**Job**: Count the lines of the material below that contain the word "resolution". Reply with the number only.

----- Information provided -----

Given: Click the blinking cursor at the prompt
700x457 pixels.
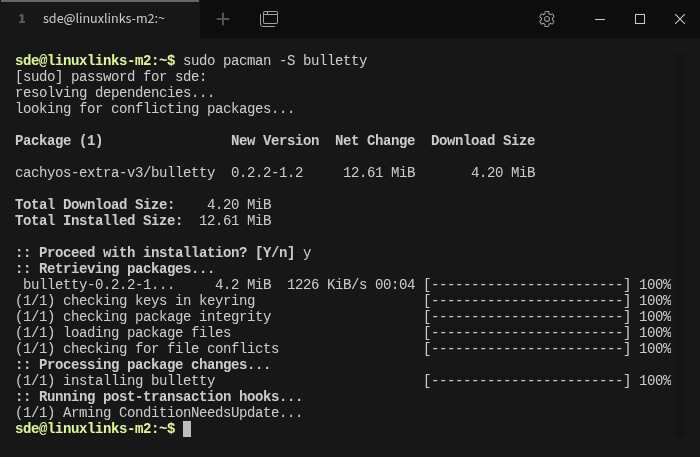Looking at the screenshot, I should coord(187,429).
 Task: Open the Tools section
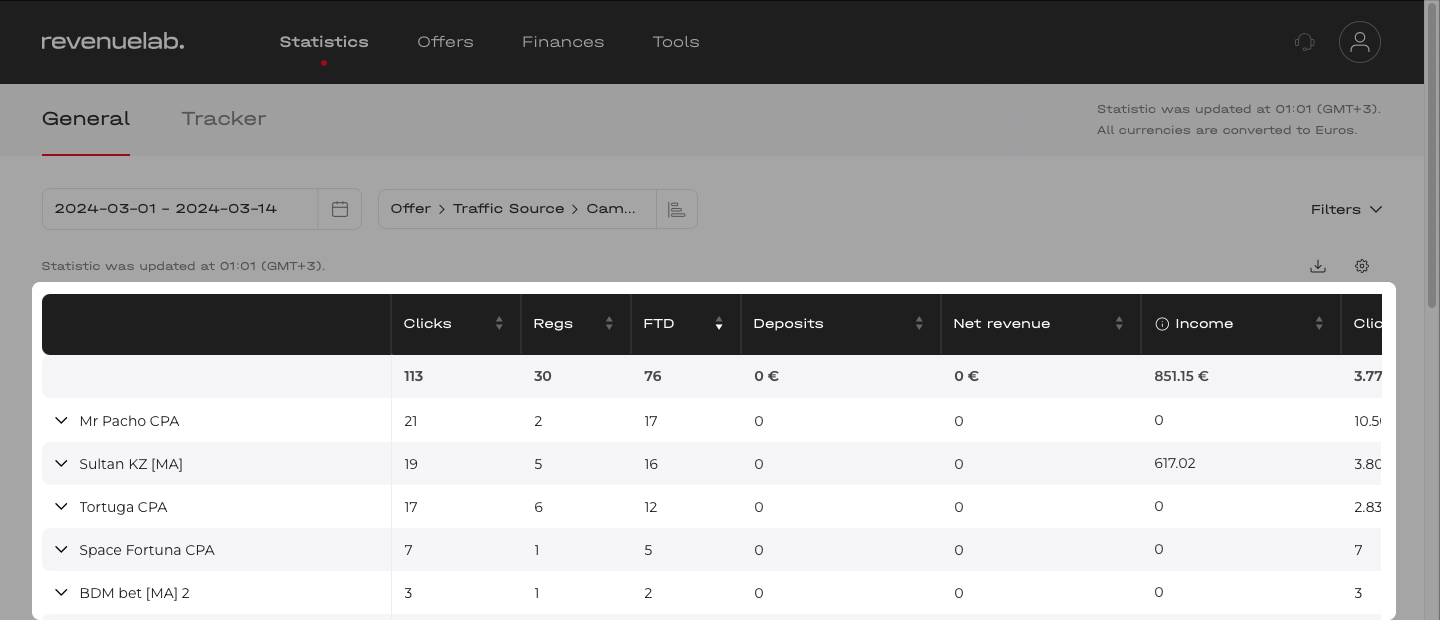point(676,42)
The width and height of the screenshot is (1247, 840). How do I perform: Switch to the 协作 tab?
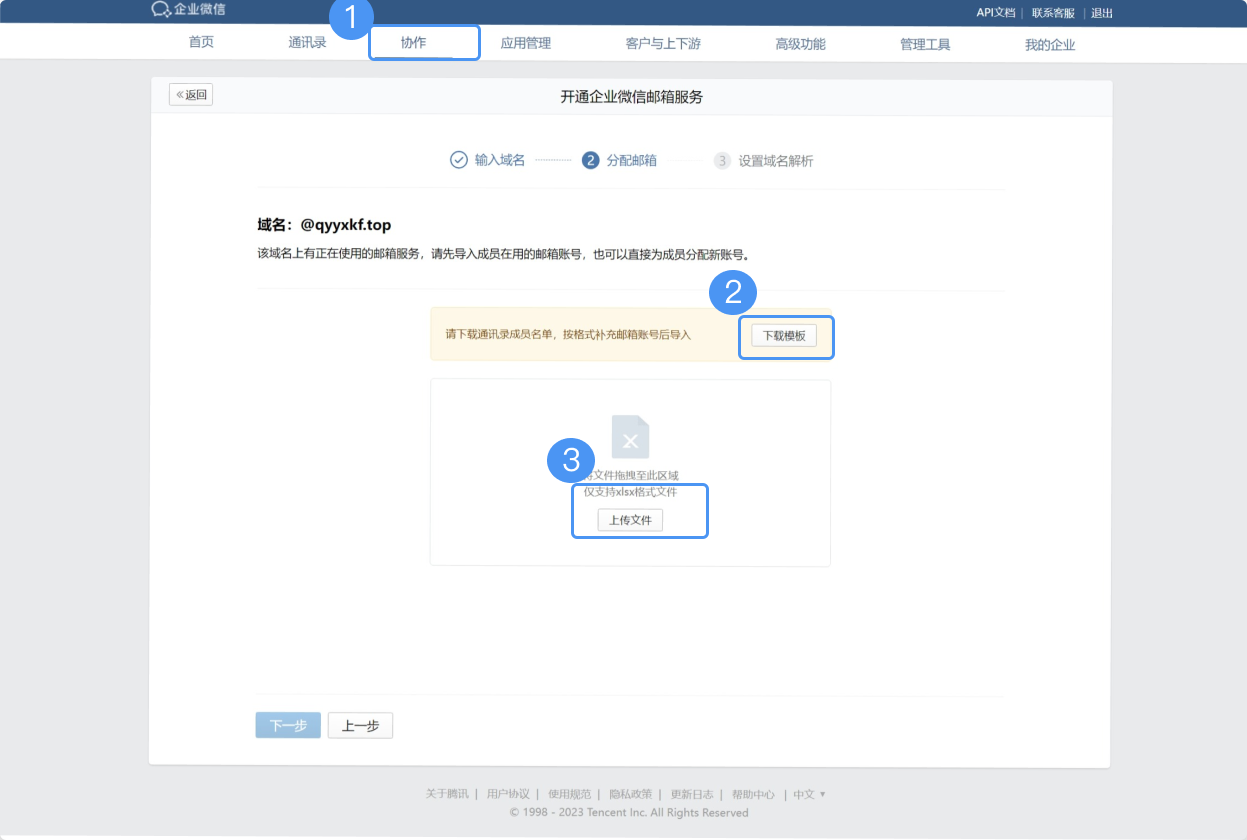coord(424,42)

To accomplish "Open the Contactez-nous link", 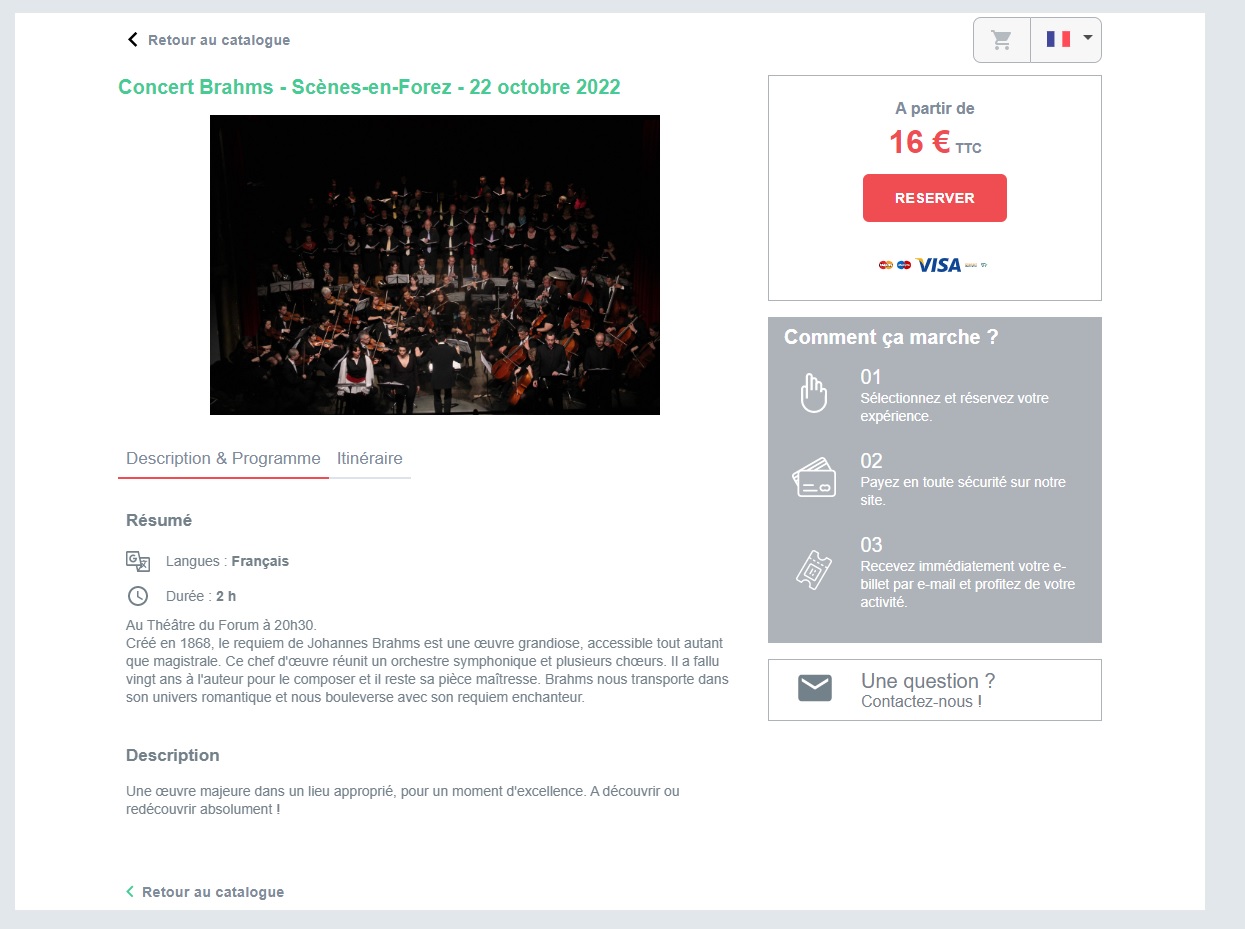I will click(921, 702).
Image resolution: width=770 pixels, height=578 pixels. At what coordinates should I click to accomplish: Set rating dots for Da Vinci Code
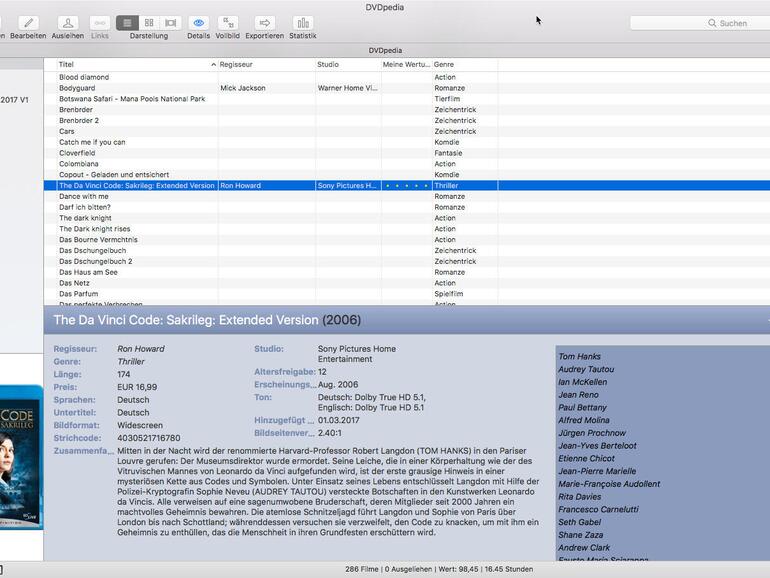(406, 186)

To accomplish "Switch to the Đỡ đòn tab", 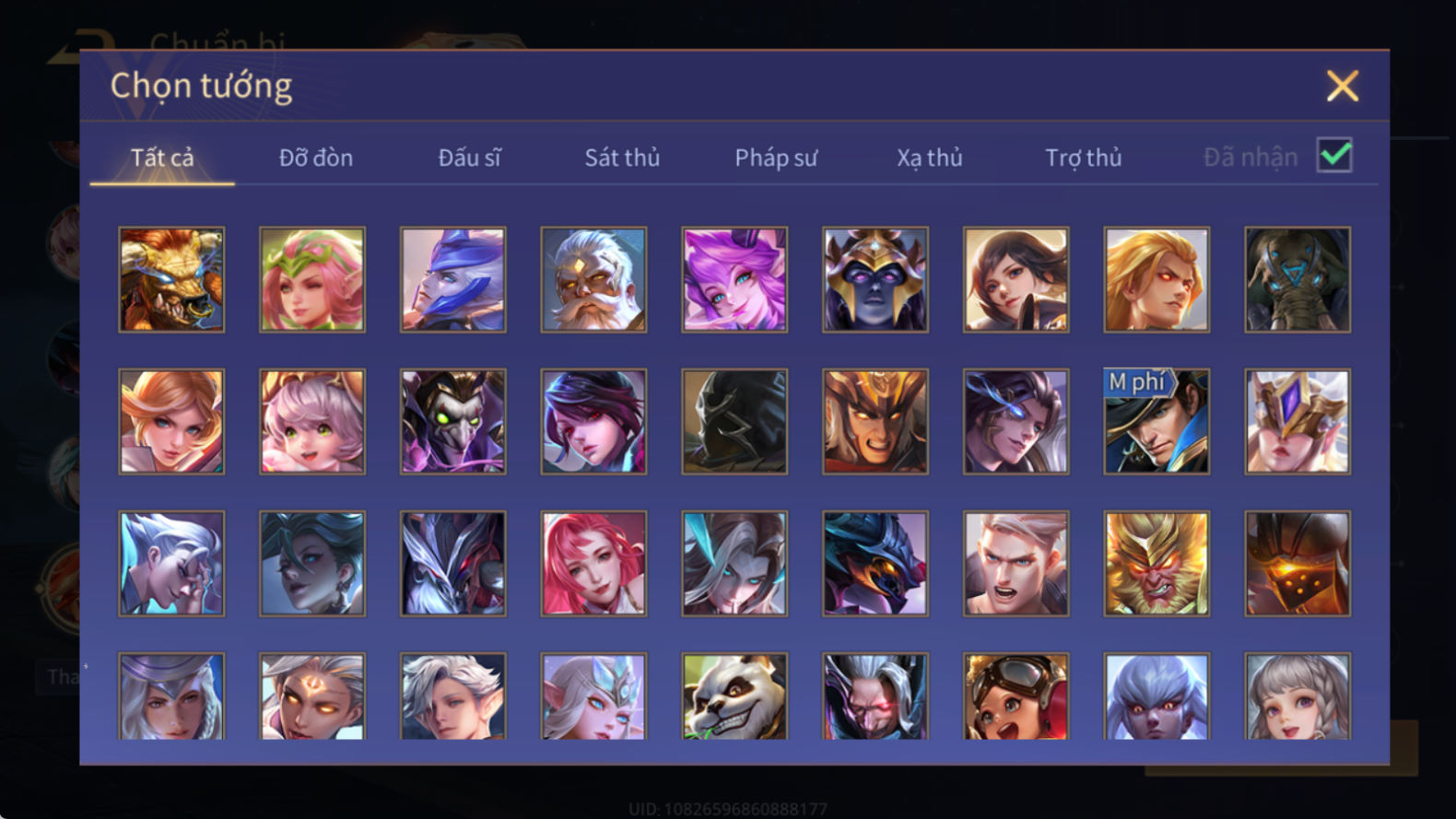I will 316,158.
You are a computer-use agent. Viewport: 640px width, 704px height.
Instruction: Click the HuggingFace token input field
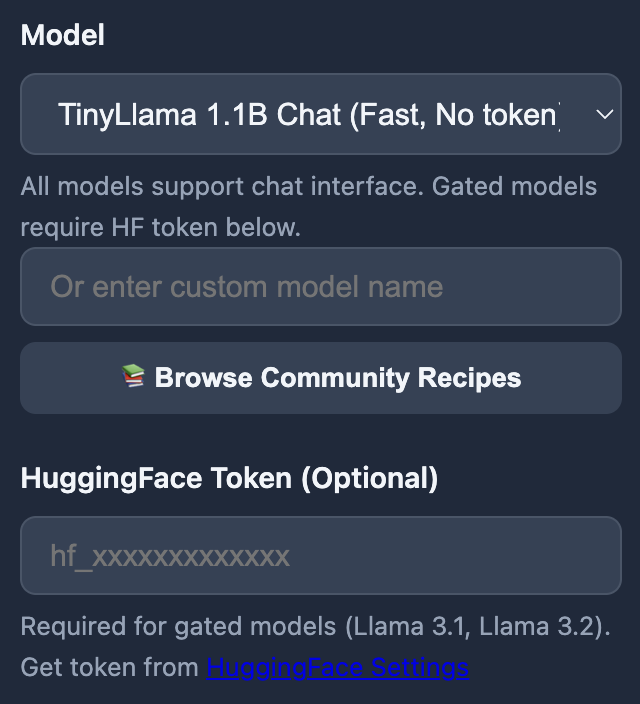(x=320, y=556)
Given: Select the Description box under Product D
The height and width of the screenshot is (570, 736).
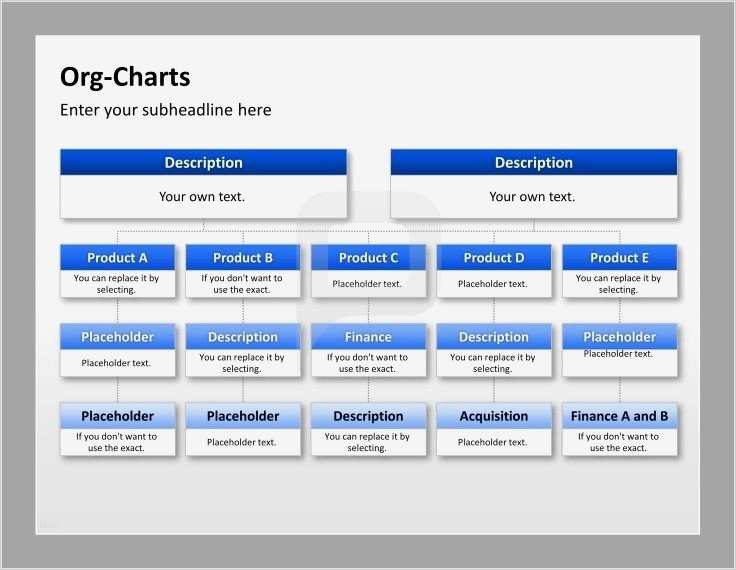Looking at the screenshot, I should pyautogui.click(x=494, y=350).
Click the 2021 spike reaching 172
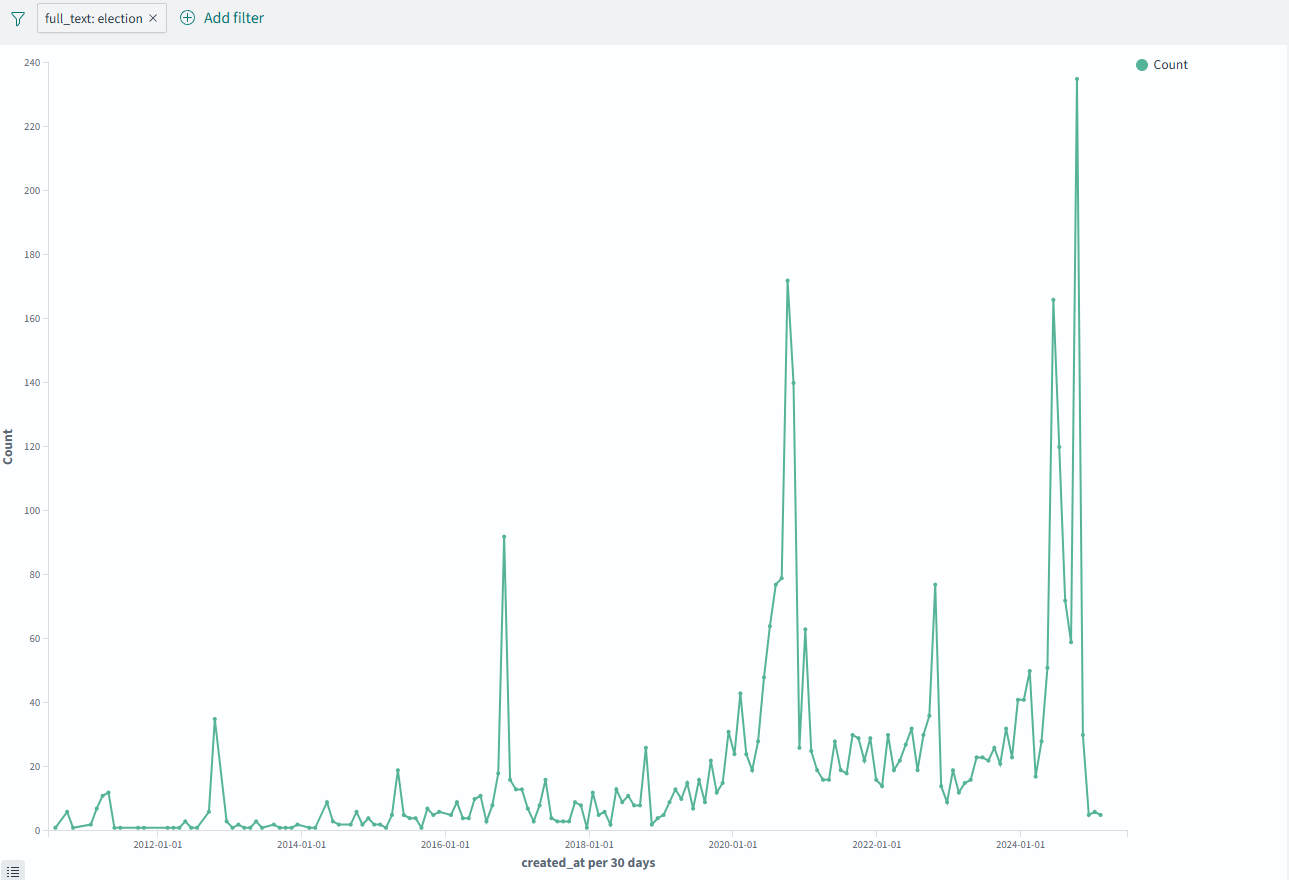1289x880 pixels. 787,280
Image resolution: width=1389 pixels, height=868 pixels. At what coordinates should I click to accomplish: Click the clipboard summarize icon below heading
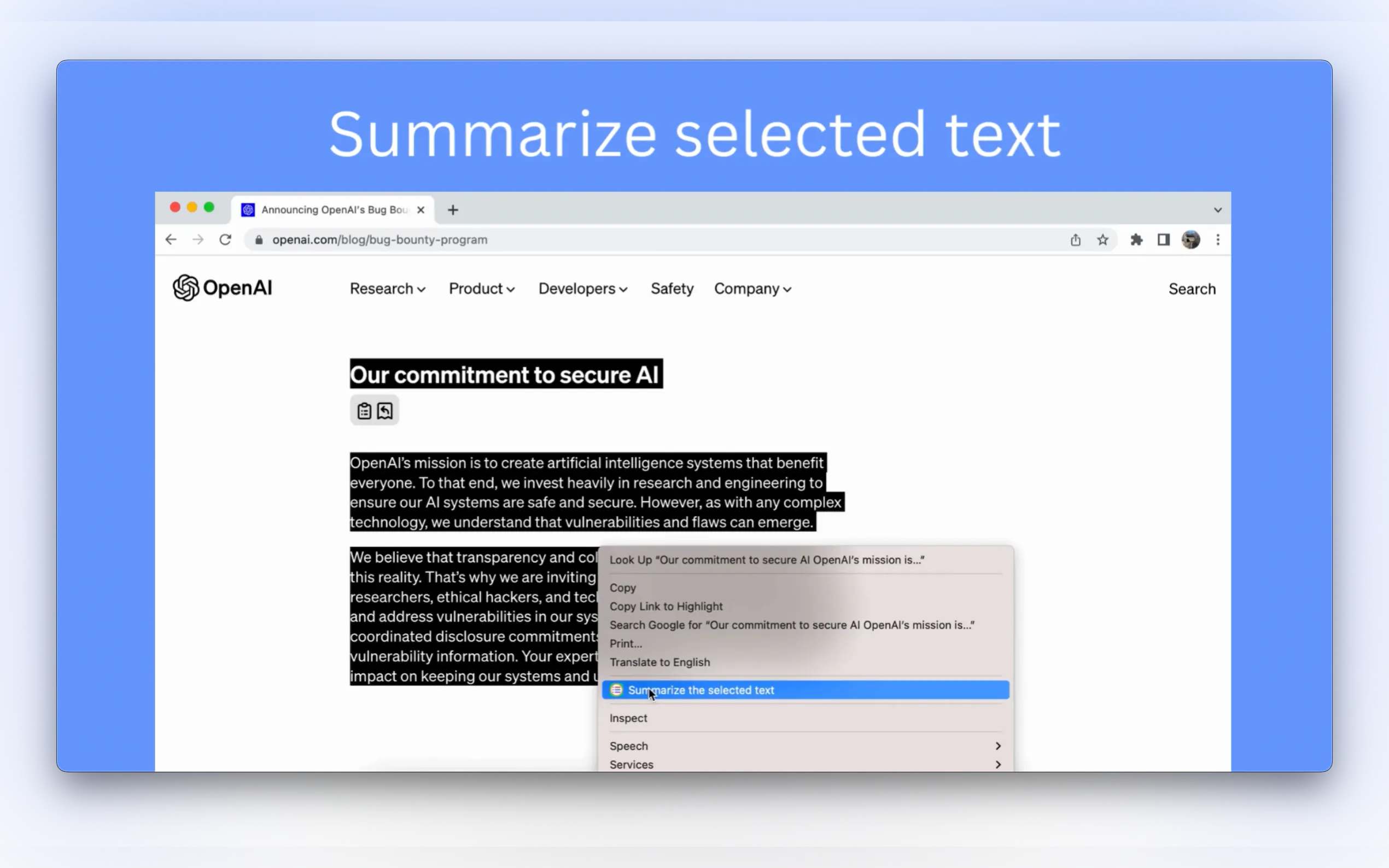(x=364, y=411)
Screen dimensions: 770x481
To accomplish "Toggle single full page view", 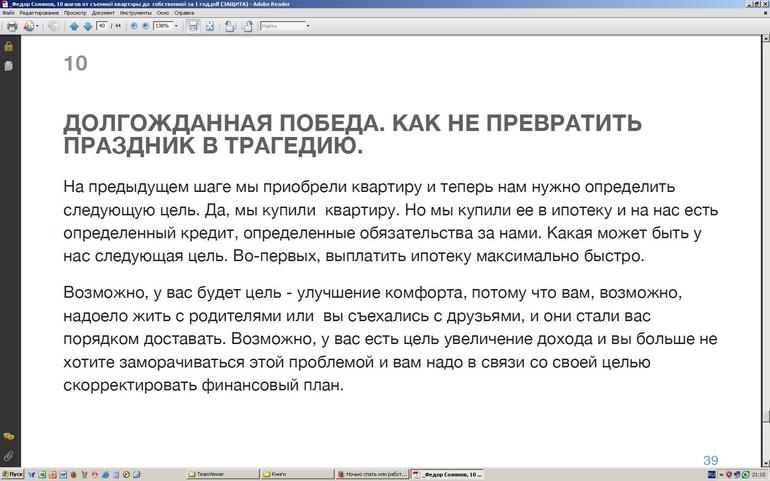I will 210,26.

-----

**Task response**: 2